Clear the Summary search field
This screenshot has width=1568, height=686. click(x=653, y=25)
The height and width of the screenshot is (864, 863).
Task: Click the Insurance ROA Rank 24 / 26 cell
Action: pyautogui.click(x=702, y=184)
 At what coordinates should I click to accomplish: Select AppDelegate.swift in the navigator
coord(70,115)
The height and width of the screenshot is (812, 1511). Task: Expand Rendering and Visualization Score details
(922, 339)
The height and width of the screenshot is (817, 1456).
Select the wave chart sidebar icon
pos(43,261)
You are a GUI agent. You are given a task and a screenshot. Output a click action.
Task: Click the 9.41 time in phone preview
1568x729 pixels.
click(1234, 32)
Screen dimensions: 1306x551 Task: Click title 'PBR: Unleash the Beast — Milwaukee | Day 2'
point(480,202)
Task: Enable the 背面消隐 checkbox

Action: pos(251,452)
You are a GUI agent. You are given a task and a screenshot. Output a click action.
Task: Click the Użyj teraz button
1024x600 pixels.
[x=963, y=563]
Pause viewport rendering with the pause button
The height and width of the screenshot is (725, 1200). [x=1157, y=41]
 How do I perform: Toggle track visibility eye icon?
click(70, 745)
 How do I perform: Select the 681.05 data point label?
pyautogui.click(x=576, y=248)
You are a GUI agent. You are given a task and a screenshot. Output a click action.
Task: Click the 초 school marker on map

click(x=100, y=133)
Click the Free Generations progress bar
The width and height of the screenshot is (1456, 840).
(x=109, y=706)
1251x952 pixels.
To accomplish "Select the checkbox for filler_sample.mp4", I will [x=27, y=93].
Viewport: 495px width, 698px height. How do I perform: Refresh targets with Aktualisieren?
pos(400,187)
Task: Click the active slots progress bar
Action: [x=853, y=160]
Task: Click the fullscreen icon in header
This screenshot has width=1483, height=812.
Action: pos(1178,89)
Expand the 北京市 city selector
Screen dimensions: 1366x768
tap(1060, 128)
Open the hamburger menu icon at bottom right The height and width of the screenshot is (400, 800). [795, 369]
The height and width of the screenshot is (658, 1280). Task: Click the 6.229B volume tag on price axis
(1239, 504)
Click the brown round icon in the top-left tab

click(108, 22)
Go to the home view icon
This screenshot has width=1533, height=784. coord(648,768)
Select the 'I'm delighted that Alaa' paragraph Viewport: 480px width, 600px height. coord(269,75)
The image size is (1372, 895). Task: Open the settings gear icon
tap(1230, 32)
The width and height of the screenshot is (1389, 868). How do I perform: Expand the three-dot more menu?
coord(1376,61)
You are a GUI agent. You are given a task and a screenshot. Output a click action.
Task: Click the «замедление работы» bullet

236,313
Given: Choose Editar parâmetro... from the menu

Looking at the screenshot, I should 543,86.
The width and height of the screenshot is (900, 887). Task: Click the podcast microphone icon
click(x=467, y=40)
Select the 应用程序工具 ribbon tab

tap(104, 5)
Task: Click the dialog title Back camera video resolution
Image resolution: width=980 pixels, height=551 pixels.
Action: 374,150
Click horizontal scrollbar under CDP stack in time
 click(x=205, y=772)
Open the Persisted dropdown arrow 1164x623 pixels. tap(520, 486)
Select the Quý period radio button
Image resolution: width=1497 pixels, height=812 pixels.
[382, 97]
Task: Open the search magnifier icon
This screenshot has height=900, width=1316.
______________________________
(GOAL OF THE EXERCISE):
Rewrite all the rows above, swapping each "checkbox" for "tick box" and keeping everything else the same.

(THE REPLY):
Clear the Summary search field
This screenshot has width=1568, height=686. click(x=653, y=25)
The height and width of the screenshot is (864, 863).
Task: Click the Insurance ROA Rank 24 / 26 cell
Action: pyautogui.click(x=702, y=184)
 At what coordinates should I click to accomplish: Select AppDelegate.swift in the navigator
coord(70,115)
The height and width of the screenshot is (812, 1511). Task: Expand Rendering and Visualization Score details
(922, 339)
The height and width of the screenshot is (817, 1456).
Select the wave chart sidebar icon
pos(43,261)
You are a GUI agent. You are given a task and a screenshot. Output a click action.
Task: Click the 9.41 time in phone preview
1568x729 pixels.
click(1234, 32)
Screen dimensions: 1306x551 Task: Click title 'PBR: Unleash the Beast — Milwaukee | Day 2'
point(480,202)
Task: Enable the 背面消隐 tick box

Action: pos(251,452)
You are a GUI agent. You are given a task and a screenshot. Output a click action.
Task: Click the Użyj teraz button
1024x600 pixels.
[x=963, y=563]
Pause viewport rendering with the pause button
The height and width of the screenshot is (725, 1200). [x=1157, y=41]
 How do I perform: Toggle track visibility eye icon?
click(70, 745)
 How do I perform: Select the 681.05 data point label?
pyautogui.click(x=576, y=248)
You are a GUI agent. You are given a task and a screenshot. Output a click action.
Task: Click the 초 school marker on map

click(x=100, y=133)
Click the Free Generations progress bar
The width and height of the screenshot is (1456, 840).
(x=109, y=706)
1251x952 pixels.
To accomplish "Select the tick box for filler_sample.mp4", I will [x=27, y=93].
Viewport: 495px width, 698px height. How do I perform: Refresh targets with Aktualisieren?
pos(400,187)
Task: Click the active slots progress bar
Action: [x=853, y=160]
Task: Click the fullscreen icon in header
This screenshot has width=1483, height=812.
Action: pos(1178,89)
Expand the 北京市 city selector
Screen dimensions: 1366x768
tap(1060, 128)
Open the hamburger menu icon at bottom right The height and width of the screenshot is (400, 800). [795, 369]
The height and width of the screenshot is (658, 1280). Task: Click the 6.229B volume tag on price axis
(1239, 504)
Click the brown round icon in the top-left tab

click(108, 22)
Go to the home view icon
This screenshot has width=1533, height=784. coord(648,768)
Select the 'I'm delighted that Alaa' paragraph Viewport: 480px width, 600px height. coord(269,75)
The image size is (1372, 895). Task: Open the settings gear icon
tap(1230, 32)
The width and height of the screenshot is (1389, 868). How do I perform: Expand the three-dot more menu?
coord(1376,61)
You are a GUI agent. You are given a task and a screenshot. Output a click action.
Task: Click the «замедление работы» bullet

236,313
Given: Choose Editar parâmetro... from the menu

Looking at the screenshot, I should 543,86.
The width and height of the screenshot is (900, 887). Task: Click the podcast microphone icon
click(x=467, y=40)
Select the 应用程序工具 ribbon tab

tap(104, 5)
Task: Click the dialog title Back camera video resolution
Image resolution: width=980 pixels, height=551 pixels.
Action: 374,150
Click horizontal scrollbar under CDP stack in time
 click(x=205, y=772)
Open the Persisted dropdown arrow 1164x623 pixels. tap(520, 486)
Select the Quý period radio button
Image resolution: width=1497 pixels, height=812 pixels.
[382, 97]
Task: Open the search magnifier icon
This screenshot has height=900, width=1316.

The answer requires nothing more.